▸ **Some records**
******

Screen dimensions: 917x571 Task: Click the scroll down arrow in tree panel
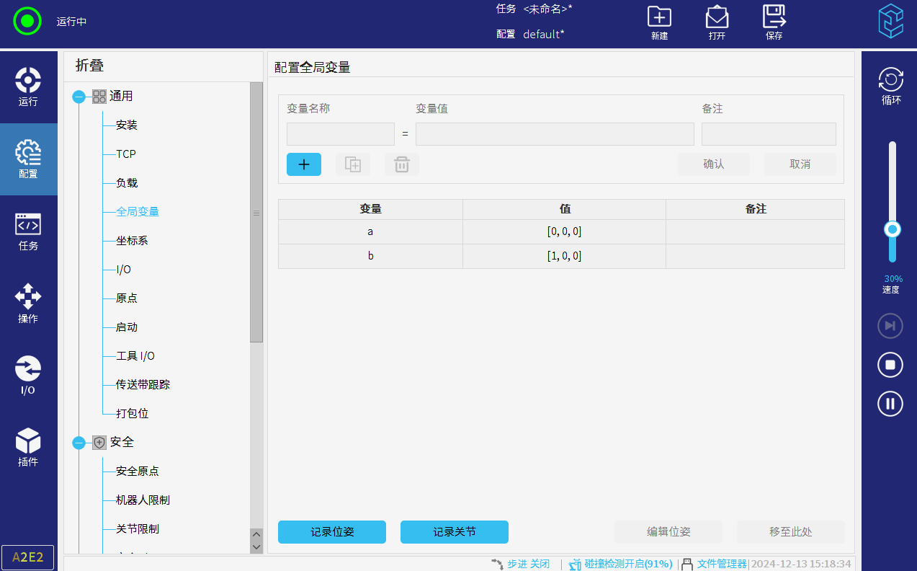256,547
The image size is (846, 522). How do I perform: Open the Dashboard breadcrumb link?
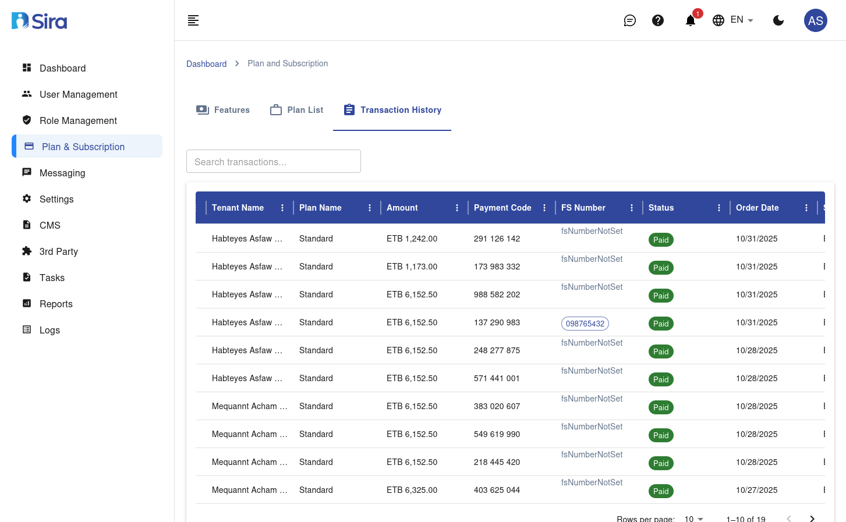tap(207, 63)
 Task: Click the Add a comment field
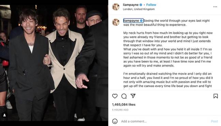click(x=164, y=121)
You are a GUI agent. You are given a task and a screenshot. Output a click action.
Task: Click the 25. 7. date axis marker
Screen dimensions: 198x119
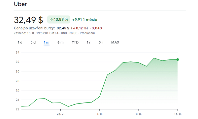[x=60, y=114]
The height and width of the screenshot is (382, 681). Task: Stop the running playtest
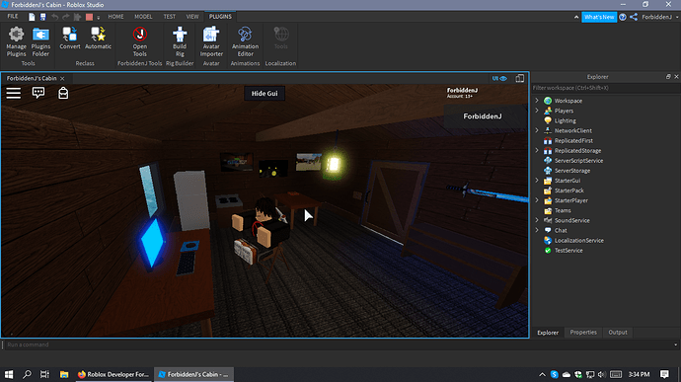(89, 17)
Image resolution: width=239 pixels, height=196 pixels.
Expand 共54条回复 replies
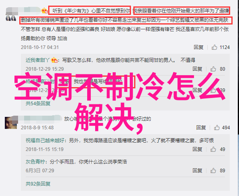(x=38, y=104)
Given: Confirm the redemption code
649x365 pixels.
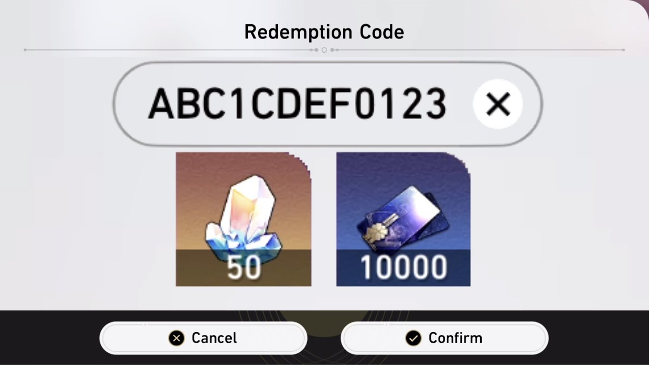Looking at the screenshot, I should pyautogui.click(x=445, y=338).
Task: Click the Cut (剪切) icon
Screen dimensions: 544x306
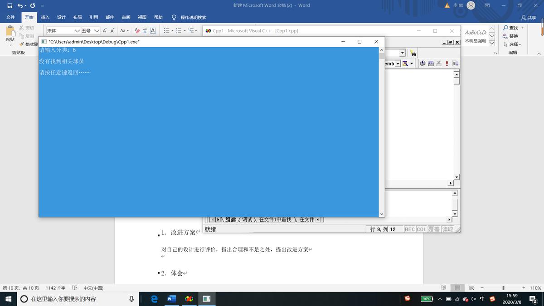Action: tap(21, 28)
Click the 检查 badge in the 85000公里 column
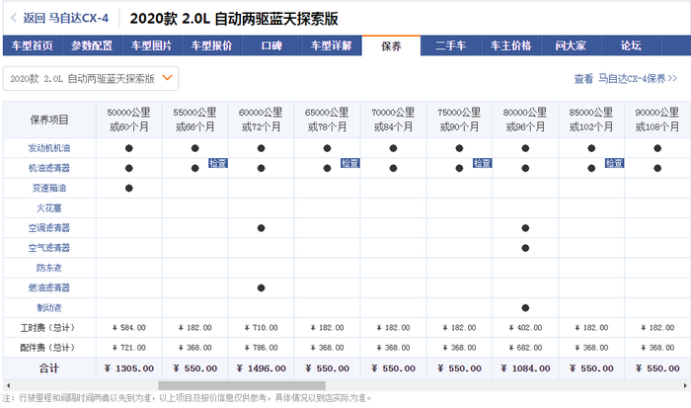Image resolution: width=691 pixels, height=408 pixels. (614, 163)
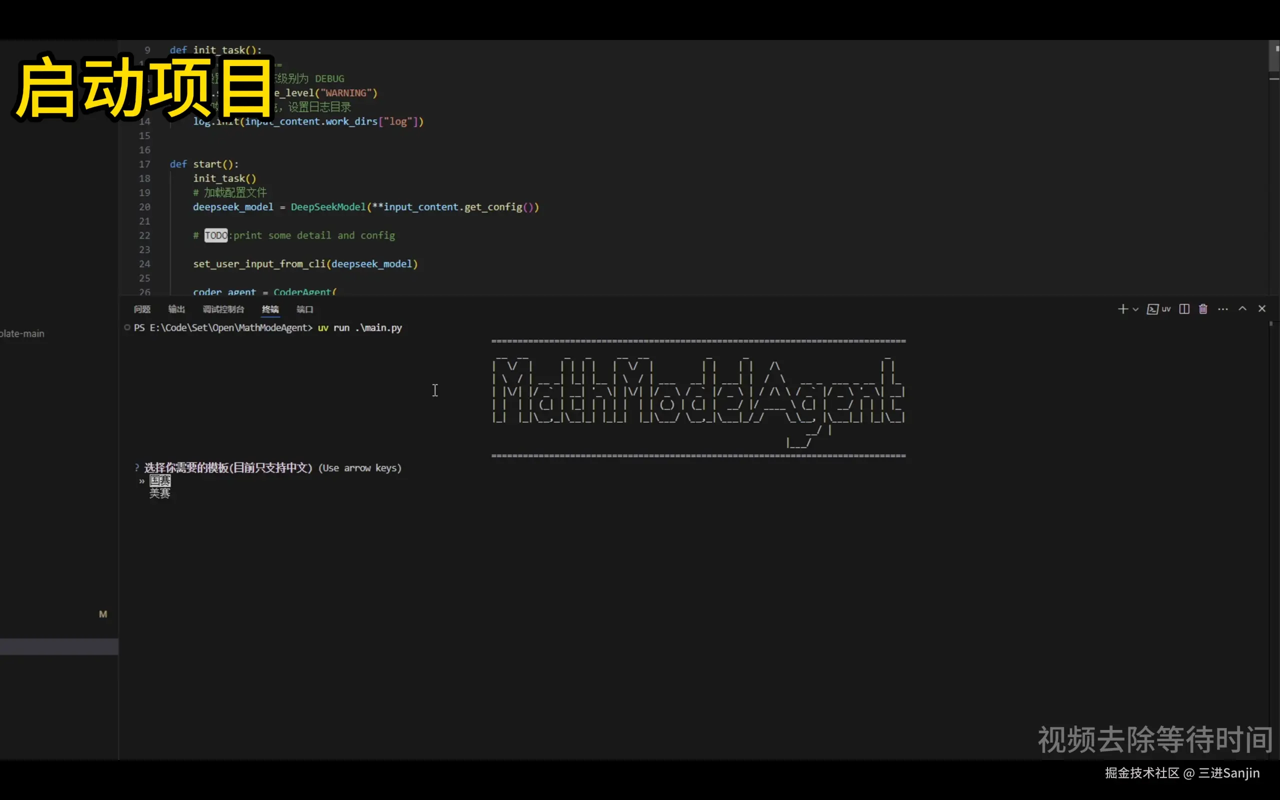Select the 国赛 template option
The height and width of the screenshot is (800, 1280).
click(160, 480)
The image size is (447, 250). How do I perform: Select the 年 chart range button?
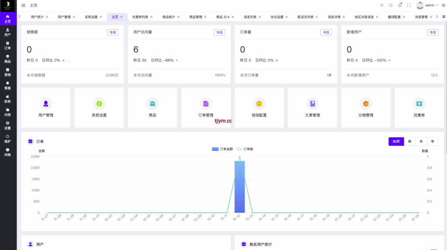tap(432, 141)
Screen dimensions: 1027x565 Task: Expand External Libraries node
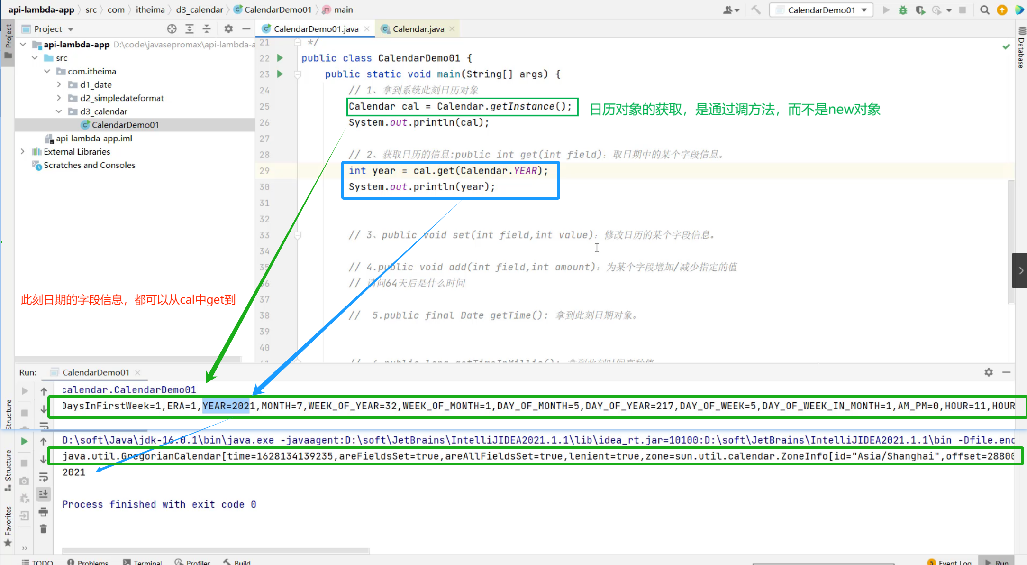(22, 152)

******

▸ **Your task**
Copy the lines from the one with "Task: Click the Cut (剪切) icon" to the one with "Action: tap(21, 28)", replacing "icon" with "button" and leaving everything else unchanged. Leave the pictures out of your answer.

▸ **Answer to the exercise**
Task: Click the Cut (剪切) button
Screen dimensions: 544x306
Action: tap(21, 28)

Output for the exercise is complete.